**Aim of the exercise**
Can you copy out all the items below, replacing every "screenshot" with "screen capture" and leaving everything else unchanged?

**Working data**
# # # # #

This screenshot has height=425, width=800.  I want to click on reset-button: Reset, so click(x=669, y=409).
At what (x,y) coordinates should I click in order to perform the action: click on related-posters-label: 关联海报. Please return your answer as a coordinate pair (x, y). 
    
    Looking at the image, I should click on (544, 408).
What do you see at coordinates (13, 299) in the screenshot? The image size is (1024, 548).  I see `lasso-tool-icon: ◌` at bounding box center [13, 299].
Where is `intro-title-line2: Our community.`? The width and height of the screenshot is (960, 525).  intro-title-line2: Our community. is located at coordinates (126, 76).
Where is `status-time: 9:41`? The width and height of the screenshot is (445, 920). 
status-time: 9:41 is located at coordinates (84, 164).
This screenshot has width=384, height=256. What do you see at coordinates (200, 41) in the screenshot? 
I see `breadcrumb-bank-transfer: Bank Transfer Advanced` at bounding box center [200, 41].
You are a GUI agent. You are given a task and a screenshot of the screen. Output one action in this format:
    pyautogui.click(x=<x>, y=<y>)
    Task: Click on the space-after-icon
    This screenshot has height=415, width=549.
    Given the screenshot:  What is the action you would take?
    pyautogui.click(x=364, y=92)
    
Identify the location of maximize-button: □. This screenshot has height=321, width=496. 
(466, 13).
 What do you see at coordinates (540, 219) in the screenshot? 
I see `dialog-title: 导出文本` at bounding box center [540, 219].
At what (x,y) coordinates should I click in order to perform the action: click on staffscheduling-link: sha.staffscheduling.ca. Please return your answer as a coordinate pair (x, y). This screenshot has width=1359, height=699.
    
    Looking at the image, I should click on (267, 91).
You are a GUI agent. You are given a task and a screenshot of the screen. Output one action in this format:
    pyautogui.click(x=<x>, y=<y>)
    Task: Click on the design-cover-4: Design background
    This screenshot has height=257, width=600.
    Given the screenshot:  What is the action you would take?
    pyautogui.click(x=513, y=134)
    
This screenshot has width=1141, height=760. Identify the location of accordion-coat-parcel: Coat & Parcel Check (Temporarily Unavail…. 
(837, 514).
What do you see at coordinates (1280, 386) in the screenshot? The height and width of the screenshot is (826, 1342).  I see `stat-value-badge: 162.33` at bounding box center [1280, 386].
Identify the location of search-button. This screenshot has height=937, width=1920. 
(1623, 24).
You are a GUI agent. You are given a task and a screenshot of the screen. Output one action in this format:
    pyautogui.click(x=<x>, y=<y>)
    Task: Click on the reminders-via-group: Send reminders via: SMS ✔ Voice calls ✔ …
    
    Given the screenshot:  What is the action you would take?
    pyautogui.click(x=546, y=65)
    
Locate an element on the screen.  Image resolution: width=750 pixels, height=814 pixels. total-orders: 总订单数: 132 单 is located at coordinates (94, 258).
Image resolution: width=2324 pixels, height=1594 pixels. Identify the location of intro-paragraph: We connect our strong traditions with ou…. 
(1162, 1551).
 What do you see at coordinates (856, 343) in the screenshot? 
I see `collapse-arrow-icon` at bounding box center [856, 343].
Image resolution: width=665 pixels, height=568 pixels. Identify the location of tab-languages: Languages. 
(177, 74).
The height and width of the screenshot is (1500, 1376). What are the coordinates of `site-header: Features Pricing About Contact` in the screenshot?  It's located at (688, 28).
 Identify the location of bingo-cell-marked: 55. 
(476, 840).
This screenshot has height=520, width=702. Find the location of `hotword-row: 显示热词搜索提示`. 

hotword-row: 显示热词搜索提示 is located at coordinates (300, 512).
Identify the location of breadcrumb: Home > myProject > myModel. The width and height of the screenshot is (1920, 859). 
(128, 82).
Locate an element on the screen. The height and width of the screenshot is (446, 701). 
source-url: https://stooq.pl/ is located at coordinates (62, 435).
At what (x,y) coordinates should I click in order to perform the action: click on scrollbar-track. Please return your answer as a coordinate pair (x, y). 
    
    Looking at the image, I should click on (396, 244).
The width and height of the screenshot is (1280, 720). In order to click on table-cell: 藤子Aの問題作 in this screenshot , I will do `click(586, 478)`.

# # # # #

**Reply to the exercise**
This screen capture has height=425, width=800.  I want to click on reset-button: Reset, so click(x=669, y=409).
At what (x,y) coordinates should I click in order to perform the action: click on related-posters-label: 关联海报. Please return your answer as a coordinate pair (x, y). 
    
    Looking at the image, I should click on (544, 408).
What do you see at coordinates (13, 299) in the screen capture? The image size is (1024, 548).  I see `lasso-tool-icon: ◌` at bounding box center [13, 299].
Where is `intro-title-line2: Our community.`? The width and height of the screen capture is (960, 525).  intro-title-line2: Our community. is located at coordinates (126, 76).
Where is `status-time: 9:41`? The width and height of the screen capture is (445, 920). 
status-time: 9:41 is located at coordinates (84, 164).
This screen capture has width=384, height=256. What do you see at coordinates (200, 41) in the screen capture? 
I see `breadcrumb-bank-transfer: Bank Transfer Advanced` at bounding box center [200, 41].
You are a GUI agent. You are given a task and a screen capture of the screen. Output one action in this format:
    pyautogui.click(x=<x>, y=<y>)
    Task: Click on the space-after-icon
    This screen capture has height=415, width=549.
    Given the screen capture:  What is the action you would take?
    pyautogui.click(x=364, y=92)
    
Identify the location of maximize-button: □. This screen capture has height=321, width=496. 
(466, 13).
 What do you see at coordinates (540, 219) in the screen capture? 
I see `dialog-title: 导出文本` at bounding box center [540, 219].
At what (x,y) coordinates should I click in order to perform the action: click on staffscheduling-link: sha.staffscheduling.ca. Please return your answer as a coordinate pair (x, y). This screen capture has width=1359, height=699.
    
    Looking at the image, I should click on (267, 91).
You are a GUI agent. You are given a task and a screen capture of the screen. Output one action in this format:
    pyautogui.click(x=<x>, y=<y>)
    Task: Click on the design-cover-4: Design background
    This screen capture has height=257, width=600.
    Given the screen capture:  What is the action you would take?
    pyautogui.click(x=513, y=134)
    
This screen capture has width=1141, height=760. Identify the location of accordion-coat-parcel: Coat & Parcel Check (Temporarily Unavail…. 
(837, 514).
What do you see at coordinates (1280, 386) in the screen capture? The height and width of the screen capture is (826, 1342).  I see `stat-value-badge: 162.33` at bounding box center [1280, 386].
Identify the location of search-button. This screen capture has height=937, width=1920. 
(1623, 24).
You are a GUI agent. You are given a task and a screen capture of the screen. Output one action in this format:
    pyautogui.click(x=<x>, y=<y>)
    Task: Click on the reminders-via-group: Send reminders via: SMS ✔ Voice calls ✔ …
    
    Given the screen capture:  What is the action you would take?
    pyautogui.click(x=546, y=65)
    
Locate an element on the screen.  Image resolution: width=750 pixels, height=814 pixels. total-orders: 总订单数: 132 单 is located at coordinates (94, 258).
Image resolution: width=2324 pixels, height=1594 pixels. Identify the location of intro-paragraph: We connect our strong traditions with ou…. 
(1162, 1551).
 What do you see at coordinates (856, 343) in the screen capture? 
I see `collapse-arrow-icon` at bounding box center [856, 343].
Image resolution: width=665 pixels, height=568 pixels. Identify the location of tab-languages: Languages. 
(177, 74).
The height and width of the screen capture is (1500, 1376). What are the coordinates of `site-header: Features Pricing About Contact` in the screen capture?  It's located at (688, 28).
 Identify the location of bingo-cell-marked: 55. 
(476, 840).
This screen capture has height=520, width=702. Find the location of `hotword-row: 显示热词搜索提示`. 

hotword-row: 显示热词搜索提示 is located at coordinates (300, 512).
Identify the location of breadcrumb: Home > myProject > myModel. The width and height of the screen capture is (1920, 859). 
(128, 82).
Locate an element on the screen. The height and width of the screen capture is (446, 701). 
source-url: https://stooq.pl/ is located at coordinates (62, 435).
At what (x,y) coordinates should I click in order to perform the action: click on scrollbar-track. Please return your answer as a coordinate pair (x, y). 
    
    Looking at the image, I should click on (396, 244).
The width and height of the screen capture is (1280, 720). In order to click on table-cell: 藤子Aの問題作 in this screen capture , I will do `click(586, 478)`.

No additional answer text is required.